How are you doing, Bernie? Did you sleep well? I ask.
I didn’t get to sleep for a long time. And you?
I slept great, Bernie, only I had a dream that you were trying to kill me.
And I must have been half awake because I heard you getting up to go to the bathroom while dreaming this. I heard you putting on your shoes and picking up your cane, and suddenly I was sure you were going to smash that cane on my skull.
And did I? he wonders. That’s not nice of me. Is Stanley on the rug blocking the way? Can I get to the bathroom?
Stanley’s not in the way, he’s been sleeping on the couch since breakfast. Do you ever want to kill me? I ask.
No. I think there were times you’ve wanted to kill me, he says. In the past.
Not kill, but close, I admit.
When he gets downstairs he sits down at the table. OK, say I, taking my seat close to him, time for the daily stabbing. Where are those little knives?
You mean prickers, he asks with a grin.
We’re talking about a glucose test because Bernie has Diabetes 2. I take out the little lancet, put in the device, prick his finger, get the blood onto the test strip, insert in the meter and check: 118, I tell him. Good. That’s because you didn’t have any dessert last night.
Soon I’ll get rid of my diabetes drugs.
That depends on whether you could let go of vanilla ice cream with Herrell’s chocolate fudge sauce. We start to negotiate. How about just vanilla ice cream?
How about just chocolate fudge sauce? he offers.
Medicine and illness subdue each other, I say, remembering the koan while I next examine the cancerous sore on his nose which will be removed in November, ponder what ointment it needs, what Band-Aid (Only the nose knows, Bernie says).

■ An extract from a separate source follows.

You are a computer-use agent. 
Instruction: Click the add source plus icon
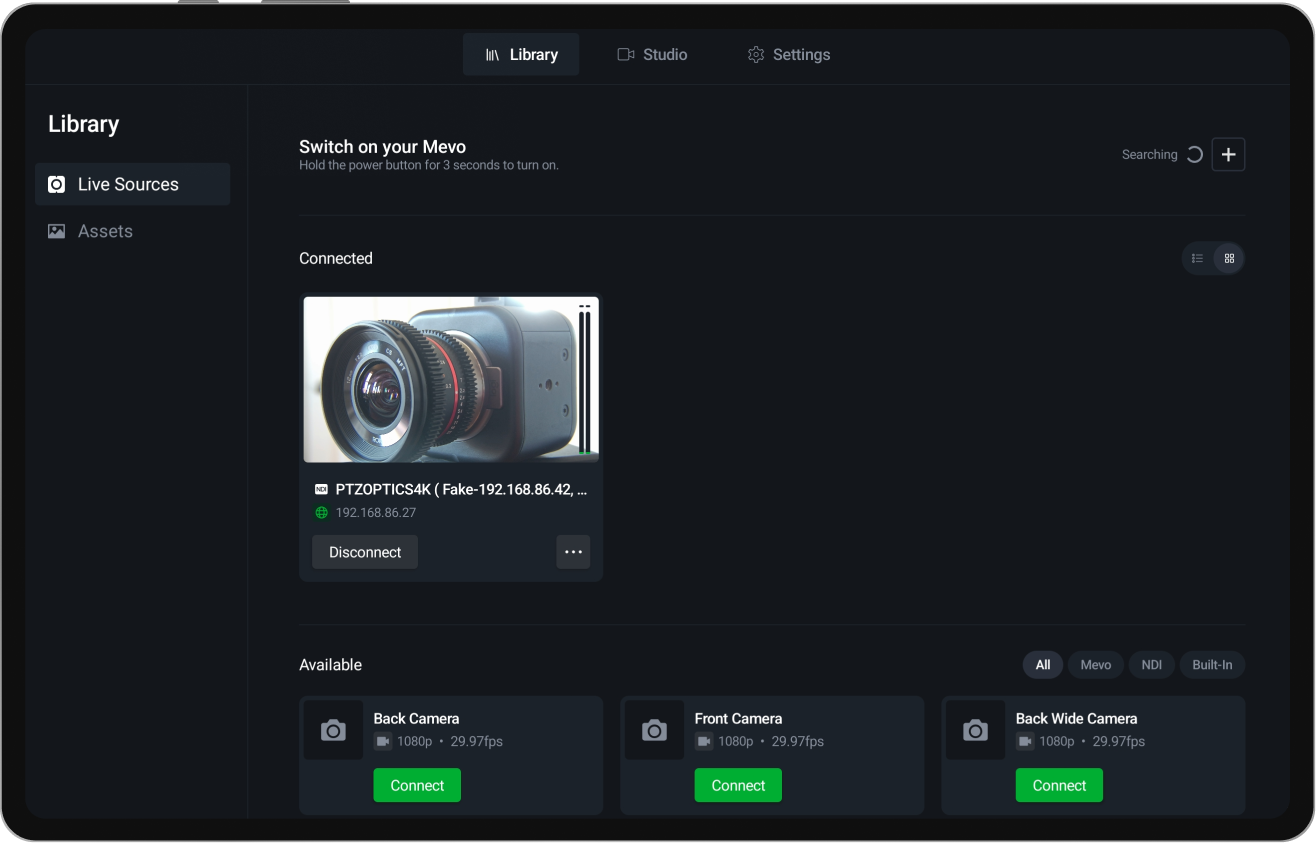[x=1228, y=154]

He’s ready to make his own breakfast, but not only has time passed since I wondered what I or Zen Peacemakers can do about the rhetoric surrounding North Korea, the energy has changed, too. It shifted from going out there to focusing in here, from creative thought to brushing the dog, from compiling a list of strategic options to compiling a list of to-dos, from saving the planet to hanging laundry, from loving everyone to loving one man (and a dog).
Like the photo of the back of our home above, on my way to plunging into the exquisite leaves of fall I bump into the barbecue grill and the satellite dish.

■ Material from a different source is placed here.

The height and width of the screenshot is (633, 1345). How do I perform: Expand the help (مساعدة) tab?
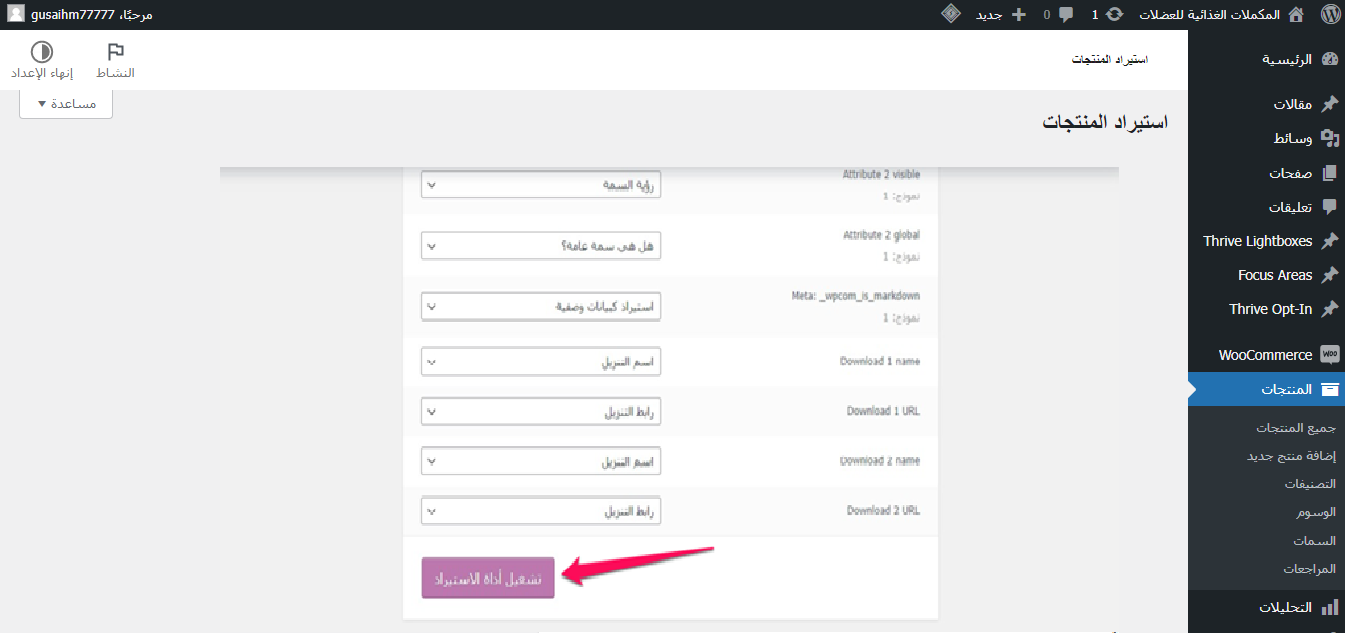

The Zen koan goes: Yunmen, teaching his community, said: “Medicine and sickness subdue each other. The whole earth is medicine. What is yourself?”
They say that it’ll be women who’ll save the world. Instead, Bernie and I argue about why I find white crumbs of used tissues in the pockets of his gray pants after they come out of the washing machine. Why do I worry about what he’s going to wear to Greyston? Why do I have to try to remember if the car has gas?
Why why why, he used to shake his head when I did formal study with him. Because at that time why was my favorite word in the English language.
Yes, if we had a less fragmented life, if our attention didn’t go from writing to laundry to sweeping leaves to taking out the trash and recyclables (Is it plastic/glass or paper today?) to returning books to the library and DVDs to the mailbox to making family phone calls to emptying the dehumidifier in the basement to taking out the spider on the floor to sewing buttons to shopping lists and what’s for dinner, etc., etc., etc., yes, if that happened we women would save the world.
Till then we’re saving it one human at a time, one home at a time, one spider, one button on a sweater, one undocumented family needing a ride to the courthouse, one man, one marriage, and one beer can thrown on the road, picked up and put into a blue recyclable bin.
In our spare time we try to address other issues.
Sometimes I think it’s enough, and sometimes I don’t.